第1四半期(4~6月)を好業績で着地した会社の中には、そのタイミング(7~8月)で早々に上方修正をしたところもある。しかし、中国経済の減速など下期の経済情勢が不安視される中で、出足は好調だった企業も、先行きについて慎重視している。
上方修正をして期待を高めた後に、その計画に届かなければ一層の批判を受けるため、よほどの自信がなければ期初の計画を据え置くことが多い。『四季報』ではそうしたケースにおいても、企業側の計画が必要以上に保守的と判断される場合は、独自予想を引き上げる。
リストラ効果でソニーが1位に
ランキング1位のソニーは、リストラ効果もあり、今年1月安値2351.5円から5月高値3970円までの4カ月間で株価が約7割値上がりした。6月末に26年ぶりとなる公募増資を発表、1株当たり利益の希薄化が嫌気され株価は下落基調に転じたが、業績そのものは好調だ。

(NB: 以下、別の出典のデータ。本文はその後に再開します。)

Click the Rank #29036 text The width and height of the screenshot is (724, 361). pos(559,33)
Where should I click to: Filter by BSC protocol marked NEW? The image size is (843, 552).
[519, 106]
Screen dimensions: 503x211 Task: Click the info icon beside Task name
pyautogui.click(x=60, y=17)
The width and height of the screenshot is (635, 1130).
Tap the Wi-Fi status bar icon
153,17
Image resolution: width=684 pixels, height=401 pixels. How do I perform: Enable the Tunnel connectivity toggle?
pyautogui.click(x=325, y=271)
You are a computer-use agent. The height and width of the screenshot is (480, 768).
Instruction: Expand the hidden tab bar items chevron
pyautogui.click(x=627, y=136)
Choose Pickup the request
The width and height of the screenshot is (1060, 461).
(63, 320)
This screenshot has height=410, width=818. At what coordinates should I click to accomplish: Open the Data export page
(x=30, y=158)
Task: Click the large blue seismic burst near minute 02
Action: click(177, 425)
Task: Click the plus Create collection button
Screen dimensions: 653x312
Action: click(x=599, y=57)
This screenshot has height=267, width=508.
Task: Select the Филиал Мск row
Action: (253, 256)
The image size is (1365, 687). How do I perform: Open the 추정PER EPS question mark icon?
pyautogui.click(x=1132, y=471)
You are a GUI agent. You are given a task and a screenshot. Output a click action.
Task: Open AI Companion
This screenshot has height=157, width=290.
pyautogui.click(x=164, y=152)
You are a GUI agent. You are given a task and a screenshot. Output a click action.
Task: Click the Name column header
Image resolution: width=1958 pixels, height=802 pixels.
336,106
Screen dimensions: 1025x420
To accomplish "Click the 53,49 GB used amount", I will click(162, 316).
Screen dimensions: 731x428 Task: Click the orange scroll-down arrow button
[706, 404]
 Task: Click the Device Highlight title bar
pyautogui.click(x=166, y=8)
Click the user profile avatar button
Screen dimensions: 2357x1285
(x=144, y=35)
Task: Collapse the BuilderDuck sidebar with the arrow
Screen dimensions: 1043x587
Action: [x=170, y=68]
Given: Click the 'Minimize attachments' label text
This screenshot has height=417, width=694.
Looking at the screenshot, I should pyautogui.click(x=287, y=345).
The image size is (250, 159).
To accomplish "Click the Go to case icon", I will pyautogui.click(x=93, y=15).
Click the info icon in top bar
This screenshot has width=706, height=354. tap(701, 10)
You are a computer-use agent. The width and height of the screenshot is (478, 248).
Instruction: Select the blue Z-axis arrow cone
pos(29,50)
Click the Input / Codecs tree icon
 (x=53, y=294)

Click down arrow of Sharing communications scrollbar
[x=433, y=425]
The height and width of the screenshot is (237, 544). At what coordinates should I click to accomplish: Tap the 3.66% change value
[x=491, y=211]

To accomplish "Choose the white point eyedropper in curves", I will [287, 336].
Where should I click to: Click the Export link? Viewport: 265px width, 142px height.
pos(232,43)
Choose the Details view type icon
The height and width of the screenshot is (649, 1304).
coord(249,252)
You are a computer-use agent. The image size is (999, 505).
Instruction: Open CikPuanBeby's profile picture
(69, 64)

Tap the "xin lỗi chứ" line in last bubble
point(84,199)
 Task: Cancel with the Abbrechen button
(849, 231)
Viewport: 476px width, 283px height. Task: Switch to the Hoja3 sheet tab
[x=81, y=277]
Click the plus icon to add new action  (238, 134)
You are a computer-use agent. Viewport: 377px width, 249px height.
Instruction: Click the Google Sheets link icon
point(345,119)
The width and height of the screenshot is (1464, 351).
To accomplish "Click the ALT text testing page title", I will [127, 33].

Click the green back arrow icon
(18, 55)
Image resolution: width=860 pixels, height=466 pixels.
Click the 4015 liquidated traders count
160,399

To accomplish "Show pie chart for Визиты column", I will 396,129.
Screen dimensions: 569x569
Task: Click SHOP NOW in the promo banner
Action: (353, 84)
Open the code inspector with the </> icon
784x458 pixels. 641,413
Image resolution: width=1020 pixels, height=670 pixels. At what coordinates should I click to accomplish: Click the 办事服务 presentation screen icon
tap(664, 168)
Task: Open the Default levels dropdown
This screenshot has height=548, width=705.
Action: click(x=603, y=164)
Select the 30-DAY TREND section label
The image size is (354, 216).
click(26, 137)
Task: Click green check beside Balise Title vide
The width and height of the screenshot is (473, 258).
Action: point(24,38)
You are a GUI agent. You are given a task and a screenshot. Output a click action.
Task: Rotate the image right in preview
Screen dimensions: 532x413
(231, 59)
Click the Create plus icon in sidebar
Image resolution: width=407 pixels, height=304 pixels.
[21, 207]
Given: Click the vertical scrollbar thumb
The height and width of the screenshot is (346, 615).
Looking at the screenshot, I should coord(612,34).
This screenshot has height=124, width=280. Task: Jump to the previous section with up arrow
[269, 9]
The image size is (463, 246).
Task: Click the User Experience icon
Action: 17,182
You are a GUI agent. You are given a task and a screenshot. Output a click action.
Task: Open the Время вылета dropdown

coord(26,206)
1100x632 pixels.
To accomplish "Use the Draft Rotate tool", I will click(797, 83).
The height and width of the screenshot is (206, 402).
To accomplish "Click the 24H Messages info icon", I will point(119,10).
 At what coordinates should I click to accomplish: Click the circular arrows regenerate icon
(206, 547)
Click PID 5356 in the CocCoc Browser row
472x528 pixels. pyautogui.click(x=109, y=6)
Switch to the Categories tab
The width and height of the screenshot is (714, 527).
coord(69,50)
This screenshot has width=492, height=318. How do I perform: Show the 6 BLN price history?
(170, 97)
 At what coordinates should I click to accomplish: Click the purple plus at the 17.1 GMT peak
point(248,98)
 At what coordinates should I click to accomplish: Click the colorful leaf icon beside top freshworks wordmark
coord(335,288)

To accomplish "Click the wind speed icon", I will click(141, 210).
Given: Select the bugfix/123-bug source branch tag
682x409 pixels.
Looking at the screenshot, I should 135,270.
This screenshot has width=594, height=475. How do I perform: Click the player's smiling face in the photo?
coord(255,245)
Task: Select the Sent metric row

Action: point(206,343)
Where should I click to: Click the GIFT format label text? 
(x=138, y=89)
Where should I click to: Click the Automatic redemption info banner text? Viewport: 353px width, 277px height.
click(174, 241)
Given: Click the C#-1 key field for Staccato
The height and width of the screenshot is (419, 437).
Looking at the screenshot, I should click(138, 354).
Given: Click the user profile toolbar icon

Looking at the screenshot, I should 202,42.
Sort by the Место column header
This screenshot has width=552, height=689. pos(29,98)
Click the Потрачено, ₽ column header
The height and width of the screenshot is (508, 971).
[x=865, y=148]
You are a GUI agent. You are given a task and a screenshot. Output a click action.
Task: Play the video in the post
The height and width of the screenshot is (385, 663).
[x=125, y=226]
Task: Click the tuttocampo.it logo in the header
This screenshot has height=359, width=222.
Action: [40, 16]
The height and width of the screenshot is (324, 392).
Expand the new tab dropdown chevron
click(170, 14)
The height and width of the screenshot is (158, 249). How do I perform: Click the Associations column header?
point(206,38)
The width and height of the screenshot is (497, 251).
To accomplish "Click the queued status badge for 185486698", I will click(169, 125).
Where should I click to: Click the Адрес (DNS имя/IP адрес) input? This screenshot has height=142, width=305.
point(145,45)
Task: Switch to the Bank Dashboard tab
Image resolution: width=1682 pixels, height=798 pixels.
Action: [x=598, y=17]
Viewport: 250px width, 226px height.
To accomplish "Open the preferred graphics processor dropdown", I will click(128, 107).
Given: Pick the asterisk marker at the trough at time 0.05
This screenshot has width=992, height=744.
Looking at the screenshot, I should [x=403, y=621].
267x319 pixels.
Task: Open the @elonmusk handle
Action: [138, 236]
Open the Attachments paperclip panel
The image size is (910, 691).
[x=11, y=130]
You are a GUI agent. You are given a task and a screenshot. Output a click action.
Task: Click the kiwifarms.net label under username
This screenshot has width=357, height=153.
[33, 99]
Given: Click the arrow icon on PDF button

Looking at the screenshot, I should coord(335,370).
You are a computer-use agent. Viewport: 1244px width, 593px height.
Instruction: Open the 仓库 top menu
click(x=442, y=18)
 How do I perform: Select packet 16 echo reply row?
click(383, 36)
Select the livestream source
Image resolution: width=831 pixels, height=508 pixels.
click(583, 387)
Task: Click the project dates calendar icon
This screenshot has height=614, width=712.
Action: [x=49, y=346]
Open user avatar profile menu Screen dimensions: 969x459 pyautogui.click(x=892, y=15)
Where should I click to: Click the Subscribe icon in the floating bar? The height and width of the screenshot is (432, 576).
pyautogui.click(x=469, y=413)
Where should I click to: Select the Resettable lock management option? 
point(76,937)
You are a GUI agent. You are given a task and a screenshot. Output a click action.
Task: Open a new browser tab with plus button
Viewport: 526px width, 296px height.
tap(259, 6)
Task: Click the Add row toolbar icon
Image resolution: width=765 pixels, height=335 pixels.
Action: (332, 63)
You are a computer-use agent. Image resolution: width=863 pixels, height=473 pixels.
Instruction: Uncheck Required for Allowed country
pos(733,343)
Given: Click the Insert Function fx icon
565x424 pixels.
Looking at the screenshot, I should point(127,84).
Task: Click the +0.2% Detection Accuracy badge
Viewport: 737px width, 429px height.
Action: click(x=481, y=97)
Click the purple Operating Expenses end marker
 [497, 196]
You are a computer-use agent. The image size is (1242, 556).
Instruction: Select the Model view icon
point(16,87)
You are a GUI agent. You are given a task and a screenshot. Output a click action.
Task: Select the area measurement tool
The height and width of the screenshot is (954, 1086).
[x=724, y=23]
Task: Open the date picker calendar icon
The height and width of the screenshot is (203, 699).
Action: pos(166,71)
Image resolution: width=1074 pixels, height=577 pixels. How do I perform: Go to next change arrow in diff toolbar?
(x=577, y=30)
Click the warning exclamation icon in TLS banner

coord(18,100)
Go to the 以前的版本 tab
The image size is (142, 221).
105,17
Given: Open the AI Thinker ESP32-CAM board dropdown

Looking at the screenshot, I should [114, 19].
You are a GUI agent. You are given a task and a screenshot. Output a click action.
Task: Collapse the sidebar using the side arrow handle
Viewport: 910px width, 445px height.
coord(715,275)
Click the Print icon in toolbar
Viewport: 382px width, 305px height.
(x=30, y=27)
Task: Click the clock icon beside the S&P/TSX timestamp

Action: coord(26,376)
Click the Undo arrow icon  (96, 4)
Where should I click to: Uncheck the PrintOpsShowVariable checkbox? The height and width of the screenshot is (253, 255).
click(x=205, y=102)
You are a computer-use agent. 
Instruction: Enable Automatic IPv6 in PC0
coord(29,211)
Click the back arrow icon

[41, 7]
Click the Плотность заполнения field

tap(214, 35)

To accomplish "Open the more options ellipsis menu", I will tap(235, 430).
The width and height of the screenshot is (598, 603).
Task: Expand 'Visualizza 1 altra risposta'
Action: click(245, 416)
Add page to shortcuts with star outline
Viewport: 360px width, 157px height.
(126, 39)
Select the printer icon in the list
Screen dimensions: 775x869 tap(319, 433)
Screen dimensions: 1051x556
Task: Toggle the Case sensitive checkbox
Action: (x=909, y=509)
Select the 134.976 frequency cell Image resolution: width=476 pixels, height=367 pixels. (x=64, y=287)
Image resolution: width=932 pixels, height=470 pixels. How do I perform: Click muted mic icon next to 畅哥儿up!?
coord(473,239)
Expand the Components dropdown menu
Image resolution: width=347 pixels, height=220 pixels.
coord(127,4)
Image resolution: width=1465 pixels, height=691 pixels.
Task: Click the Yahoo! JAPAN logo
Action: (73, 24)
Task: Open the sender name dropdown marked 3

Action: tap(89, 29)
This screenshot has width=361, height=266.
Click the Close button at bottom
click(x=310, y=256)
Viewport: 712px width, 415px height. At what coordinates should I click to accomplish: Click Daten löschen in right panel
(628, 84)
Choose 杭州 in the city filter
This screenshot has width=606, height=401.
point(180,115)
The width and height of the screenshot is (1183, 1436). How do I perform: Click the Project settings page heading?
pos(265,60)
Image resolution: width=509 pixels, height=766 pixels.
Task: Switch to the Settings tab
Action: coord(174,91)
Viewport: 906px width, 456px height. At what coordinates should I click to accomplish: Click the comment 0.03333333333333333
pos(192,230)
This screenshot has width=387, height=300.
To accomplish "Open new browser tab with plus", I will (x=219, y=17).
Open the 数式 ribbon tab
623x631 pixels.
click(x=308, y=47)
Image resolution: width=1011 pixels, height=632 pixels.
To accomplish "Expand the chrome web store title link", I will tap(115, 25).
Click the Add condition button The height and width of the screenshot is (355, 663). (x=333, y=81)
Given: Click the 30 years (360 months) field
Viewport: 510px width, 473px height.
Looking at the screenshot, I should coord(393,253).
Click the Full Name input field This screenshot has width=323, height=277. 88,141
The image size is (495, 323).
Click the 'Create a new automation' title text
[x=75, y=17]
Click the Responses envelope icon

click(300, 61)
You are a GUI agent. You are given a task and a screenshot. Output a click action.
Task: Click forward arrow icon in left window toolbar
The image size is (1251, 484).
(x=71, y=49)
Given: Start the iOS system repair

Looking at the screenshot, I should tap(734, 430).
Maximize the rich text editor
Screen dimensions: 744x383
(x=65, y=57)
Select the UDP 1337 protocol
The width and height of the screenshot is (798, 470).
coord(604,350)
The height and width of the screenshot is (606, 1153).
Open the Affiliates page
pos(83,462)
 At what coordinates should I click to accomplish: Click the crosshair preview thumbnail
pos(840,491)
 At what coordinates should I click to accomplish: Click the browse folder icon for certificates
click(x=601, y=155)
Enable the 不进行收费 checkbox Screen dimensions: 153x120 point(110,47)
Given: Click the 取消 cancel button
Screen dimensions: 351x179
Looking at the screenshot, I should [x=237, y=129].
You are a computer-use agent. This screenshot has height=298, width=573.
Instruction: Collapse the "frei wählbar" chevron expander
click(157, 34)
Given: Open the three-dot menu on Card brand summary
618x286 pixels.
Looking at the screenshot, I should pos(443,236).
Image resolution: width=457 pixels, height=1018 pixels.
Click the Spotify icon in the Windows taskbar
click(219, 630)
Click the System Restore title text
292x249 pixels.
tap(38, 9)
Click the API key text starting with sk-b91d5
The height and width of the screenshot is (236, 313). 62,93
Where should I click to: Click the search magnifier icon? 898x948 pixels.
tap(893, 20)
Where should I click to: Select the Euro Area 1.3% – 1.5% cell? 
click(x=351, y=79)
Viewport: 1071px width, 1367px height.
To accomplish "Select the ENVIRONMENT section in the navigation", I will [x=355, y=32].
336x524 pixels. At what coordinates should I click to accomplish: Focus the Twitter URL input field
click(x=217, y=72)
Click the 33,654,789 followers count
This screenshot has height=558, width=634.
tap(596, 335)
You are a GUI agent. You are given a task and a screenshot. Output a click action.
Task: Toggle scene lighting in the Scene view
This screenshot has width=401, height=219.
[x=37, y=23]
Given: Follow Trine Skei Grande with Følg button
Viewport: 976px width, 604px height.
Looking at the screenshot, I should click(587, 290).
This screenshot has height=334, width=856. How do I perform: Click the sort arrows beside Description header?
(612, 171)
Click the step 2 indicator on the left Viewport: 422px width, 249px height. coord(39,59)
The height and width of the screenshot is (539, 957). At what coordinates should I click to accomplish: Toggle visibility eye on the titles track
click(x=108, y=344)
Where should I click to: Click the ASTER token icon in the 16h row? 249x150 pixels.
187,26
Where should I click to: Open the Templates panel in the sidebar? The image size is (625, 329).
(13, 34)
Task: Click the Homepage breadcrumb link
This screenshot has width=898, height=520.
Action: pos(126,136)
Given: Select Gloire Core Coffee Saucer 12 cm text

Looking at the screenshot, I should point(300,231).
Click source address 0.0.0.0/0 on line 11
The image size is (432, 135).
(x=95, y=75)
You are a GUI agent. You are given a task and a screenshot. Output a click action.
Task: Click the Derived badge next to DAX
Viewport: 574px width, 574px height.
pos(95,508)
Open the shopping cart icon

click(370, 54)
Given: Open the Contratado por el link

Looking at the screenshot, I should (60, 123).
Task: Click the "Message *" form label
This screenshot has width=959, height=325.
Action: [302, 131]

『四季報』は、同社の収益柱であるイメージセンサーが当初の計画以上に拡大しているとして、強気の予想。足元の株価は再び反発を開始している。増資のマイナスをカバーできるほどの好業績をたたき出せるか、第2四半期決算の発表が待たれるところだ。
ランキング5位の中堅医薬品メーカー、科研製薬も57.1%と、大幅な上振れを想定している。株価も9月までは高値圏にあった。しかし10月初めに急落、その後の戻りも鈍い。業績の牽引役であるつめ白癬(はくせん)症薬「クレナフィン」にライバル薬が出現すると判明。今期は好調でも、中長期的な収益見通しに不透明感が漂い始めたことが、株価低迷の主因だ。
業績の上振れは好材料であることは間違いないが、中長期の持続性も見極め、柔軟に応じる必要もある。